CAR designs have greatly evolved in the last three decades, which has resulted in the approval of CAR therapies for hematologic disorders. However, clinical success of these therapies for solid malignancies is so far limited. In this article, we show a novel TCAR design with potent effector functions and higher sensitivity than second-generation CARs. In contrast to the latter, TCAR does not contain costimulatory signaling moieties like 4-1BB or CD28. Consequently, we observed lower antigen-specific expansion of TCAR T cells than second-generation CARs against tumor cells in vitro and in vivo. However, by providing antigen-specific costimulation via DCs or tumor cells modified with costimulatory molecules, TCAR T cells exhibited robust proliferation in vitro. Similarly, application of the CARVac technology to provide costimulation in situ through endogenous DCs residing in lymphatic organs promoted TCAR T-cell expansion in vivo. The expansion phase was followed by a contraction phase of the TCAR-T population. Accordingly, coadministration of TCAR T cells together with CARVac increased antitumor activity. An idealized study summary is depicted in Fig. 4B.

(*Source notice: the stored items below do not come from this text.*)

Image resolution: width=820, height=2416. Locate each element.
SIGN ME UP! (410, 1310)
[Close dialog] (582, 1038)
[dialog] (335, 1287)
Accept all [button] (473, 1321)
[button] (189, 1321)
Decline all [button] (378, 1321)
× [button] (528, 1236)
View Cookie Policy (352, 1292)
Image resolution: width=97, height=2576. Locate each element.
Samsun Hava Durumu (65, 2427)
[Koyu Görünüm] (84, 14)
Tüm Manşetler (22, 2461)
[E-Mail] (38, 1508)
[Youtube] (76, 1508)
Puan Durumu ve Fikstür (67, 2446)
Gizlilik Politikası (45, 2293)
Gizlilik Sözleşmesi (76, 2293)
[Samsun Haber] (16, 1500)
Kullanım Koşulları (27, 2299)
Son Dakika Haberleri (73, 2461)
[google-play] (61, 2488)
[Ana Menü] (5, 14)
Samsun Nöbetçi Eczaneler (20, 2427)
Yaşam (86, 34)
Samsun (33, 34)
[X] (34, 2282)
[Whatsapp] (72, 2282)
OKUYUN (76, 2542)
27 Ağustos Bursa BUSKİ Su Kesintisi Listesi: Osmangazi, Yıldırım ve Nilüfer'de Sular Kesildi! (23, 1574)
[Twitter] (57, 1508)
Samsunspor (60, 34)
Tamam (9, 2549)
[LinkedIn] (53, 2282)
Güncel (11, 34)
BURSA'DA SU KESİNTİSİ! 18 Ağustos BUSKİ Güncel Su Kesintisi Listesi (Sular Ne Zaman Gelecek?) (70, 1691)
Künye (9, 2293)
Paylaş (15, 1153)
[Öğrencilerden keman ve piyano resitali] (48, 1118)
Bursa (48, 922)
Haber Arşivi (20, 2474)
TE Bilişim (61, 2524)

For physiologic T-cell activation, three signals are required. First, binding of the TCR to pMHC molecules on the surface of APCs leads to phosphorylation events on the adjacent CD3 complexes, initializing a signaling cascade responsible for proximal T-cell activation. Second, interaction of costimulatory ligands such as CD80 and 4-1BBL on APCs with CD28 and 4-1BB receptors on the surface of T cells supports this T-cell activation. Third, additional cytokines support and tune the T-cell activation and differentiation. In the case of second-generation and third-generation CARs, both TCR and costimulatory signals are provided by the CAR scaffold itself. We, however, wanted to address the question of how a TCAR scaffold would perform, and designed a TCAR that retargets T cells toward a surface antigen using the endogenous T-cell CD3 signaling complexes for physiologic TCR-like activation.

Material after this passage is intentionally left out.